Books: Fiction

A Moment in the Sun

Book — Fiction. By John Sayles. 2011. 955 pages.
Spanning five years and half a dozen countries, Sayles’ novel of historical fiction paints a picture of the late 1890s — from the racist coup in Wilmington, North Carolina, to the bloody dawn of U.S. interventionism in Cuba and the Philippines.

Time Periods: 1900, 20th Century
Themes: Imperialism, Racism & Racial Identity, Social Class

momentinthesunWe seldom list novels here that are not written for middle or high school. However, A Moment in the Sun is well worth being an exception. John Sayles, best known for films such as Matewan, Lonestar, Brother from Another Planet, and Eight Men Out, has just completed this epic historical novel set at the turn of 19th century. The book draws its title from the W.E.B. DuBois’ quote about Reconstruction — a “moment in the sun” for African Americans.
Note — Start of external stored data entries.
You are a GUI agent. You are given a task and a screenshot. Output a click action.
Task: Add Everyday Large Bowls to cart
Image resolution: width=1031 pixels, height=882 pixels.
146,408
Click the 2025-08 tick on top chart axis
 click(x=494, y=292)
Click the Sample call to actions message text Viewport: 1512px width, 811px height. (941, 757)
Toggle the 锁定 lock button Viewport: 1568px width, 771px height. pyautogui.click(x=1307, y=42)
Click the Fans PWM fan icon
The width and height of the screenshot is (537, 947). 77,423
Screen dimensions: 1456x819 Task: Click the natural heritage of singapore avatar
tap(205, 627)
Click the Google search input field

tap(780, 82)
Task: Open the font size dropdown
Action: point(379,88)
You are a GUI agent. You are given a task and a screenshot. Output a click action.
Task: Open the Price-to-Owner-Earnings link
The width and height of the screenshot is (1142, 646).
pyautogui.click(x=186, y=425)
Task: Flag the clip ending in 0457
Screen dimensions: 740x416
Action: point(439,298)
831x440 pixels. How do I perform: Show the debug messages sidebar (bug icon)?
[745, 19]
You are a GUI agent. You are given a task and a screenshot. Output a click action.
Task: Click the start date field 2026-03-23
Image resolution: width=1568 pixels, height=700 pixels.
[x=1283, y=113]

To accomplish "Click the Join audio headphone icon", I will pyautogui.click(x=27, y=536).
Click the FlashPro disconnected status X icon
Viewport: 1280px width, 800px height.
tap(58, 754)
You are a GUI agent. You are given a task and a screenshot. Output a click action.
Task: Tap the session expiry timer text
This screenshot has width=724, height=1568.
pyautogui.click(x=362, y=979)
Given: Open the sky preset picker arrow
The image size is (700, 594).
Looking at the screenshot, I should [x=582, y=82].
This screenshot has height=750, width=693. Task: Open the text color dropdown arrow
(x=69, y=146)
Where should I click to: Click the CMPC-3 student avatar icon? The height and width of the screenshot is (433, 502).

Sayles shows through the stories of 35 vivid characters how the sun sets at the turn of the century throughout the United States and many parts of the world due to the racism in our domestic and foreign policy. The book offers an extraordinary and memorable combination of great literature and in-depth historical research. It is Zinn’s A People’s History in a novel — focusing on a turning point in U.S. history. While the characters are spread as far afield as Alaska, New York, Wilmington (NC), the Philippines and more — it becomes clear that they are all closely connected by the threads of racism, classism, and imperialism.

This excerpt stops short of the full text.